When I was picking up carryout dinner at the snooty-falootie store (where a spoonful of brussel sprouts will run you about $438 bucks and the aisles are littered with the bodies of the liberals doubled over in guilt), I saw this outta the corner of my eye: an Iced Eggs tray? The picture on the box was what we call deviled eggs on one side of my family, and dressed eggs on the other side. No one in the family has ever called them Iced Eggs, as far as I know. While I was stuck online behind the Republicans who were chatting animatedly and unabashedly refusing to get out of anyone's way, I took a picture of the box. Everyone looked at me a little like I was a hobo who'd wandered in off the street and put my fist in the olive bar up to my elbow, but I wanted a closer look at these "iced eggs."

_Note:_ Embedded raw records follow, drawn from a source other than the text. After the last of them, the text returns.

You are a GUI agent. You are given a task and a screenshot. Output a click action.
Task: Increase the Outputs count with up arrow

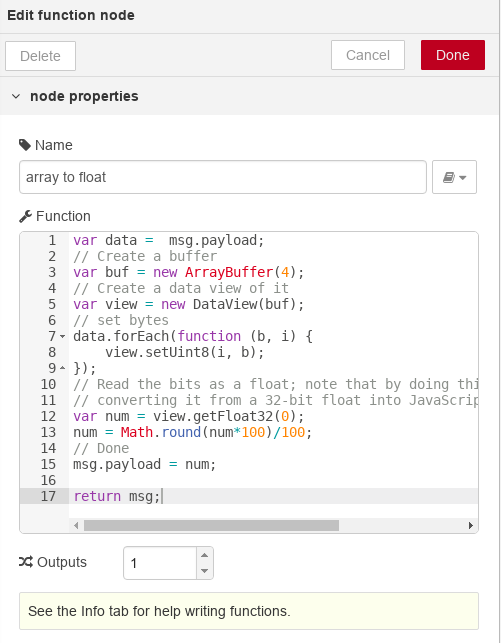tap(205, 555)
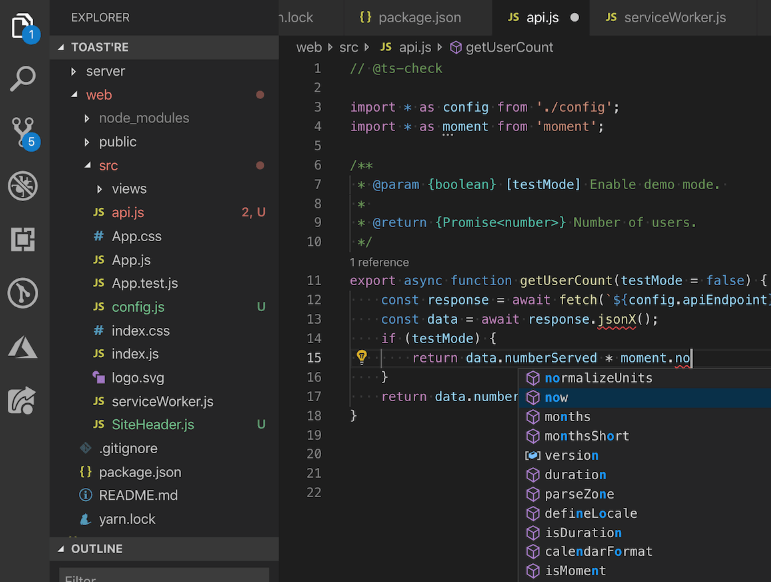Open the Search view icon
The width and height of the screenshot is (771, 582).
pos(23,79)
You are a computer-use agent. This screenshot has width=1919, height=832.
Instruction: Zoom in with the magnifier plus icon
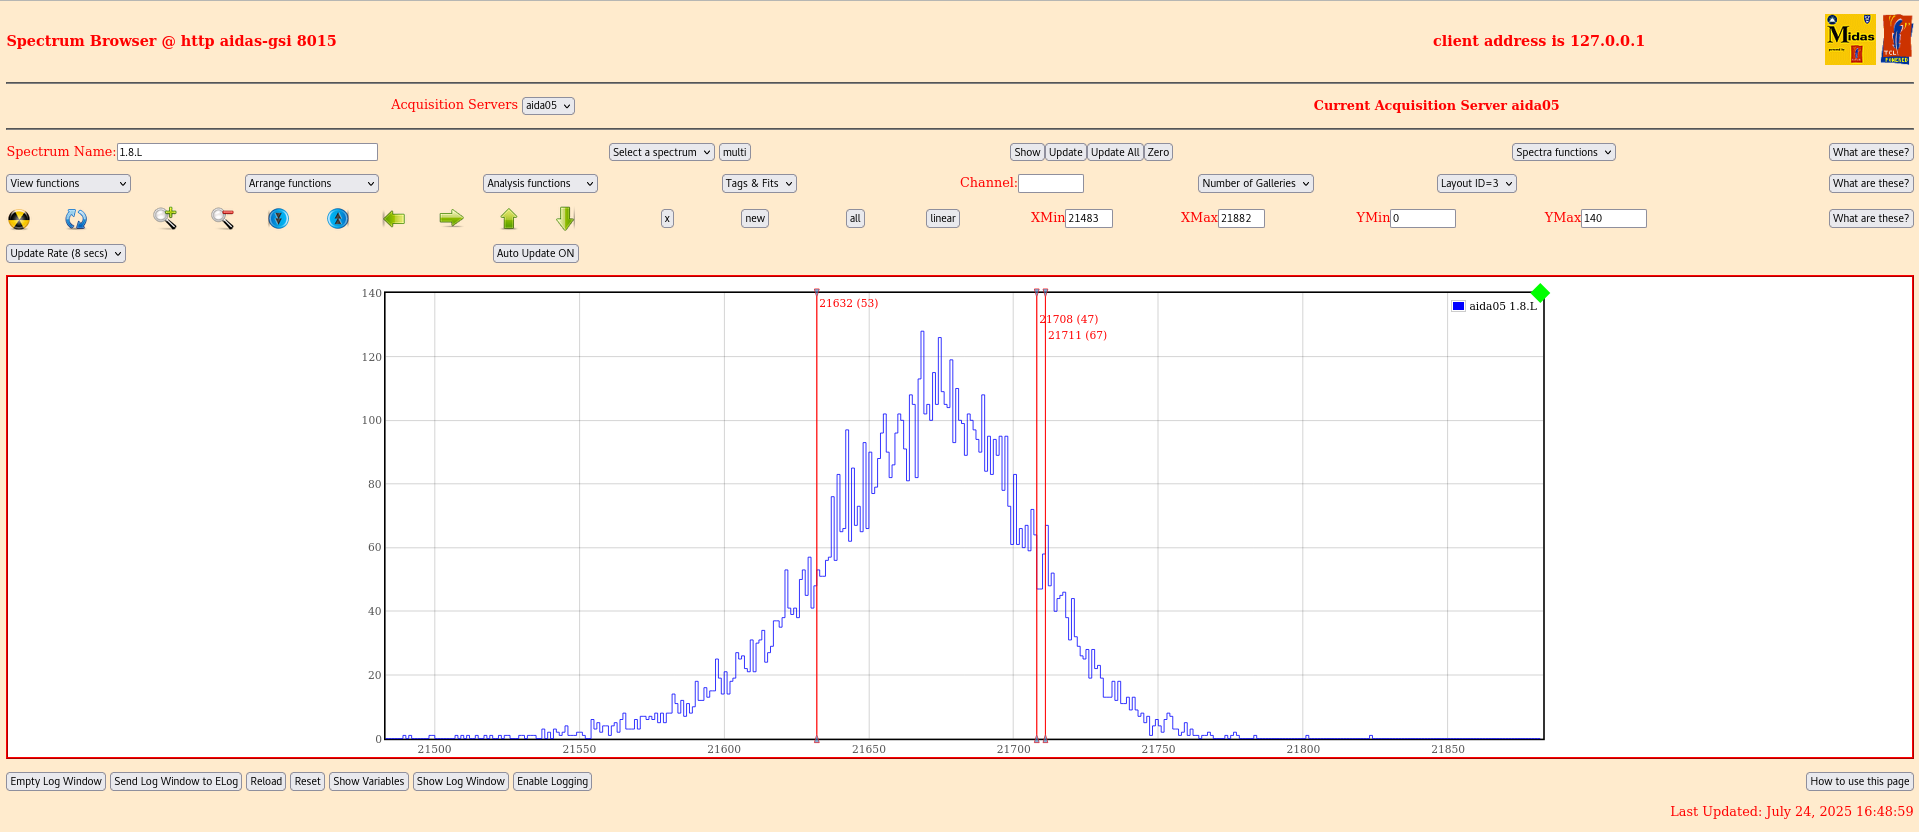tap(165, 218)
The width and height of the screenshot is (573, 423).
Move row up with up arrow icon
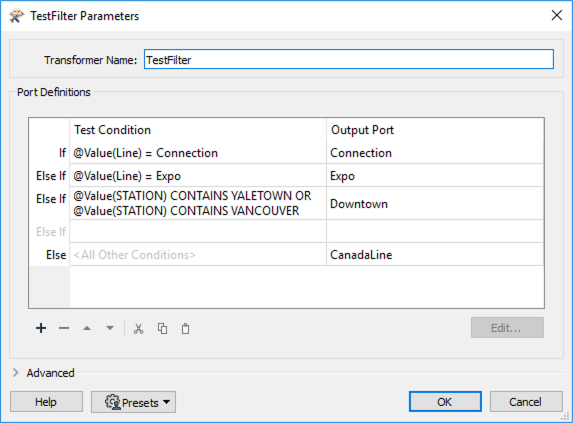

I found them online, and what it refers to is this incredibly cunning serving dish -- where you put ice in the bottom tray, and the indented deviled-egg impression-tray on the top -- thereby enjoying a fantastic funeral treat, while simultaneously avoiding the risk of salmonella. You can buy one for me HERE.

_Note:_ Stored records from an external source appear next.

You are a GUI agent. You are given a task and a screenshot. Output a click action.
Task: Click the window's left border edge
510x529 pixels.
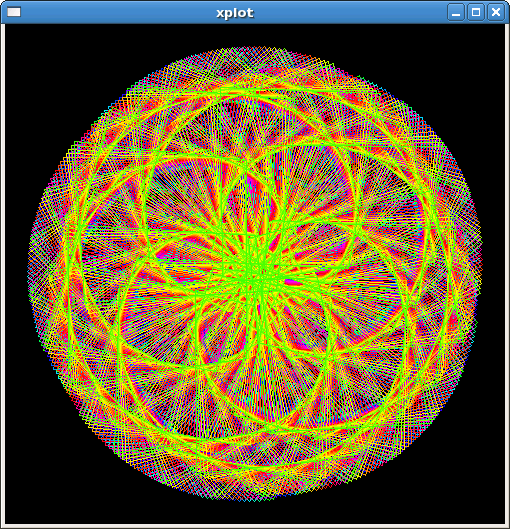click(x=3, y=274)
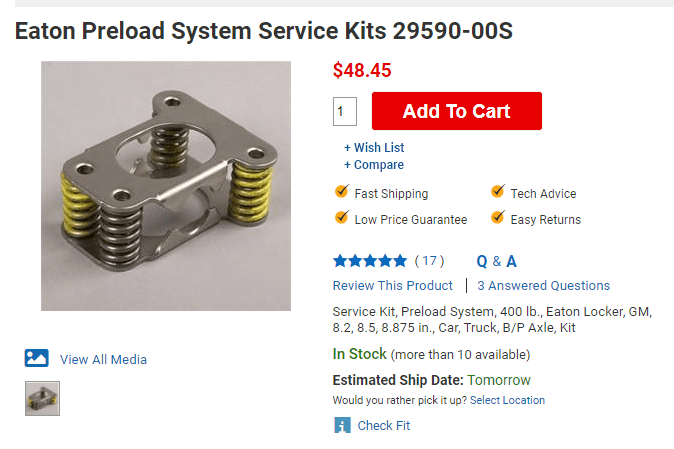Open the Q & A section
This screenshot has width=674, height=449.
[x=496, y=261]
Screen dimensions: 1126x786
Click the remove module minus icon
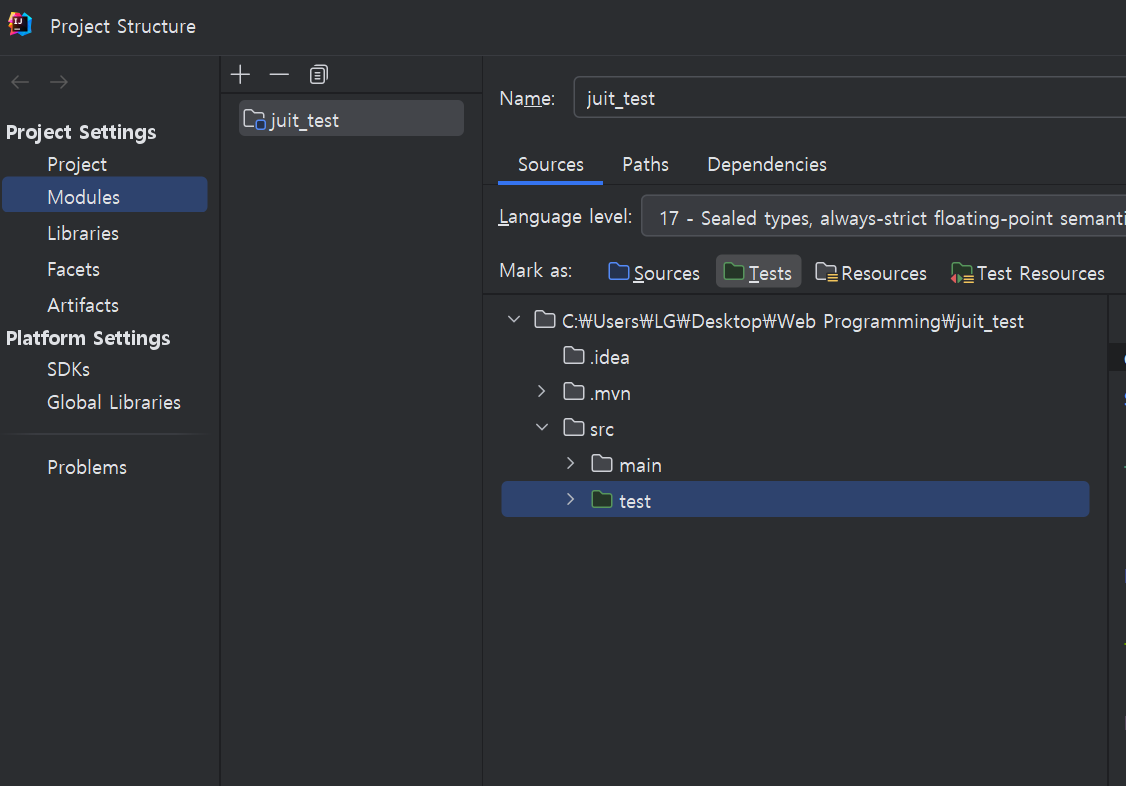pos(279,75)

I can eat deviled eggs at a volume and pace that would make Paul Newman proud in Cool Hand Luke. It's one of those foods I grew up on, but just never make as an adult (although I occasionally serve a pretty snooty-falootie version for cocktail parties that involves caviar and sprigs of fresh dill). Consequently, anytime I visit my parents' church-gatherings, you'll find me with my chair pulled up to the buffet where I can get at the eggs in sufficient quantity that would befit maybe a dying man at his last meal. The image wouldn't be unlike, say, John Belushi's face-stuffing in Animal House.
Unfortunately, it's been my experience that the Episcopalians in my hometown possess a certain miserly culinary nature, accompanied by zero ability to anticipate a crowd. This is in marked contrast to the extended Baptist family I was raised in -- characterized by vast homecoming dinners where the
Anyway. The "Iced Eggs" platter was enough to make me go looking for the novel I wrote back in 1992, Dressed Eggs and Death. I found it in a trunk in the guest room.

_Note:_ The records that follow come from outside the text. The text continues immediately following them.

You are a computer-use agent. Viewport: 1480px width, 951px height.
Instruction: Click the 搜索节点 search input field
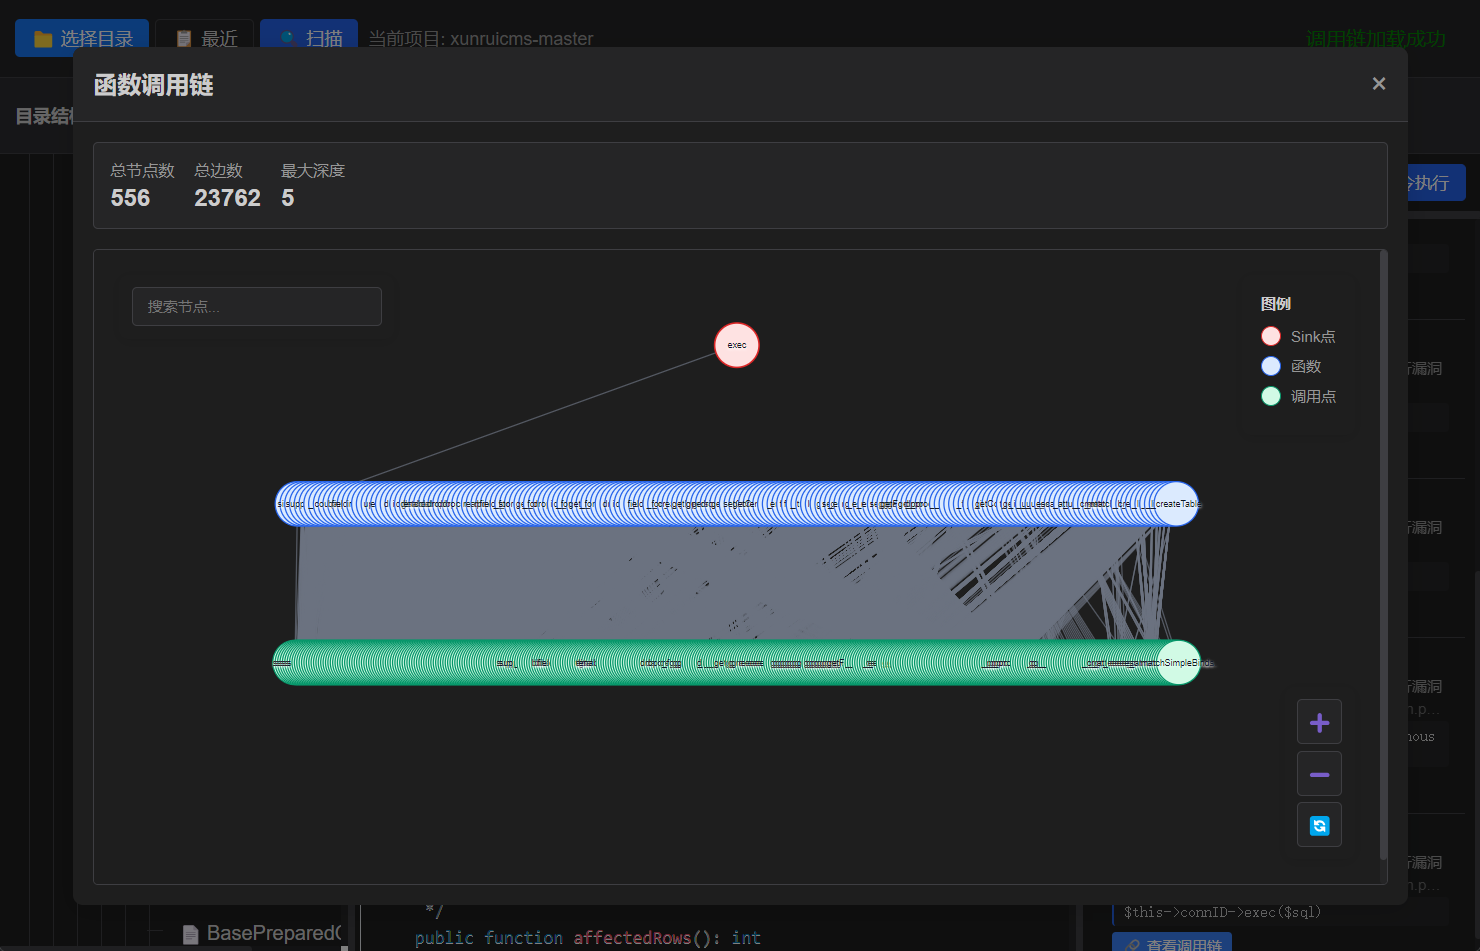pos(256,306)
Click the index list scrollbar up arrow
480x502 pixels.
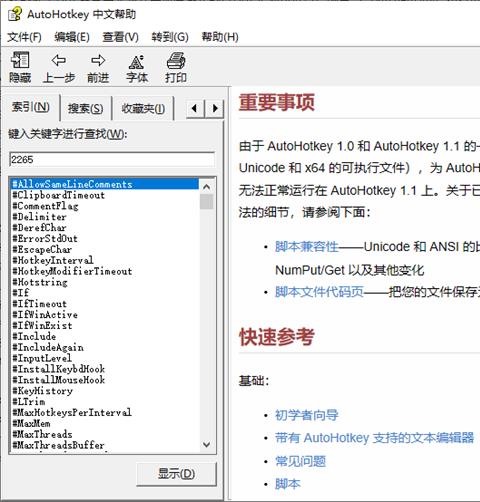tap(206, 187)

The first paragraph reads:
"She got to the house around seven. It was still light out and everything looked pretty much deserted. The lot was empty but for Uncle Buddy's orange Plymouth Duster. He had put it up on blocks when she was a teenager and left it there to rust. Pink and purple morning glories were twining through the old wheel hubs."I think I'm going to keep it handy and force it on everyone who asks me to read their Novel-in-progress. It's an excellent reinforcement of Flannery O'Connor's response when people would ask her if the universities were "stifling too many young writers" and she always answered that they weren't stifling enough of them. It is very hard to build a novel around a plate of deviled eggs. Even a short one.